Rebecca F. Kuang / Il plagio ai tempi di Netflix

Rebecca F. Kuang, Yellowface, tr. di Giovanna Scocchera, Mondadori, pp. 384, euro 22,00 stampa, euro 11,99 epub

Entrambe hanno studiato a Yale dove per un po’ si sono frequentate come amiche ma ad Athena Liu, appena finito il college, si sono immediatamente spalancate le porte del successo editoriale, a Juniper Hayward solo quelle di un dimenticabile esordio.  Athena ha carisma, un enorme talento e un’autorevole famiglia sino-americana alle spalle; non ultimo è una scrittrice egocentrica e strafiga, Juniper il meme vivente di un insignificante donna bianca della periferia americana. O, almeno, tale da sempre si considera, come scopriamo non appena ci ritroviamo nei suoi stracci di protagonista e di narratrice, dalla prima pagina di Yellowface finendo per condividere i suoi deliri.

Sono le premesse di un romanzo satirico dove il termine “appropriazione culturale” risulta alla fine persino una pudica perifrasi rispetto al parossismo psicotico di June, decisa a riscattare una vita di frustrazioni attraverso il delitto artistico per antonomasia: il plagio. L’occasione le si offre durante una notte di confidenze, al termine della quale Atena muore grottescamente durante un’assurda gara di plumcake, e l’amica si approprierà del suo ultimo manoscritto inedito: è un romanzo ricavato da un oscuro episodio della storia cinese, ambientato nella prima guerra mondiale. Una storia di guerra e di razzismo sul fronte occidentale, dove decine di migliaia di cinesi, inviati dal celeste impero, sono impiegati come manovalanza nelle trincee dagli Alleati.

Niente di più lontano da June, che ha orrore della cucina cinese e non conosce nemmeno una parola di mandarino, ma che non esita ad appropriarsi del testo e a sbiancarlo adattandolo ai gusti del pubblico americano medio.

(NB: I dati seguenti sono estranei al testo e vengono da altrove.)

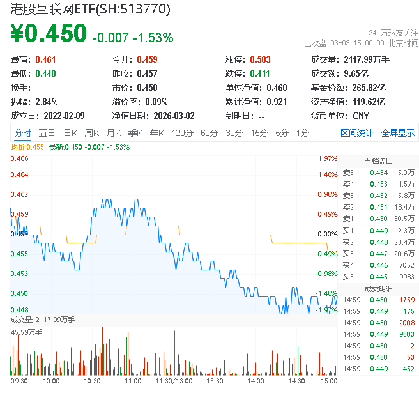This screenshot has width=419, height=393.
Task: Choose the 60分 interval tab
Action: tap(210, 133)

Su consiglio dell’editore, lo pubblica  con lo pseudonimo di Song, il secondo nome rifilatore dalla madre nel suo periodo tardo hippy, considerato più orientalista e adatto al tema del libro.  Inizia così – dalle stalle alle stelle e ritorno – la resistibile ascesa e l’agonizzante declino della scrittrice che vede fraudolentemente realizzato il proprio scialbo sogno di gloria nell’olimpo dei Big Five (HarperCollins, Penguin Random House, Macmillan, Hachette, Simon & Schuster), tra le vette dell’editoria anglosassone e, quindi, mondiale. Poco importa se questo eden privilegiato assomiglia oggi sempre più a degli squid games per approdare a una serie Netflix: tra party tossici, sensibility readers incazzati e assistenti licenziabili con una mail, tutto è lecito se alla fine riuscirai a entrare nella classifica del “New York Times” e a restarci il più a lungo possibile. Se non ci riesci, un marketing multiculturale affabile nel suo implicito razzismo, che alla faccia della diversity si compendia in frasi tipo “questo mese lo scrittore mussulmano ce lo abbiamo già”, ti accompagnerà invariabilmente alla porta.

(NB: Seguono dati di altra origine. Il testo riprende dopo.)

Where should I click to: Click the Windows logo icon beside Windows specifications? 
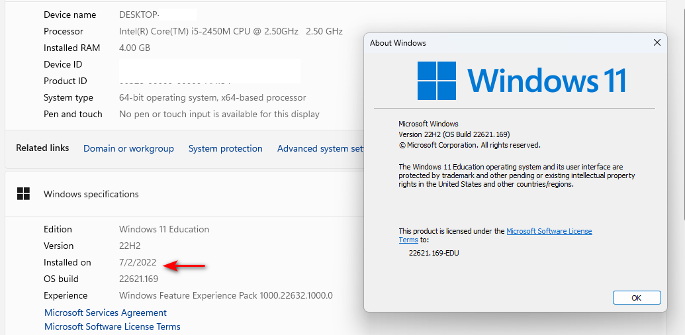pyautogui.click(x=23, y=194)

Inutile dire quanto la dimensione dei social – e nella fattispecie quella di Twitter ante Musk, con le spunte azzurre non ancora messe in vendita – sia per la scrittrice e le sue numerose odiatrici e odiatori quello che il mare è per Nemo: l’elemento acquatico naturale a cui tornare per posizionarsi e scalare in popolarità e in cuoricini, mostrando ancora una volta, a se stessi molto prime che ad altri – di esistere.

Rebecca F. Kuang, di cui abbiamo presentato tempo fa il romanzo fantasy e “black academy” Babel è una scrittrice sino-americana che, uscendo dalla narrativa di genere, ci racconta questa volta di una “collega” bianca frustrata che, entrata maldestramente in possesso di una storia che non è la sua, si scontra anche con il copione che il mercato riserverebbe canonicamente alle minoranze etniche. Alla fine un’altra storia di spettri e di possessione, in cui il fantasma di Athena, o il suo account Twitter, si leva a ossessionare June, sempre più sprofondata in un esercizio di negazione e di tignosa autosuggestione.  Non tutto nel romanzo funziona alla perfezione – la storia è probabilmente troppo lunga, il POV della narratrice a un certo punto offre minori appigli al lettore – ma l’operazione, in se geniale,  dimostra l’evoluzione e la maturità di Kuang, confermando tutto il nostro interesse per questa autrice.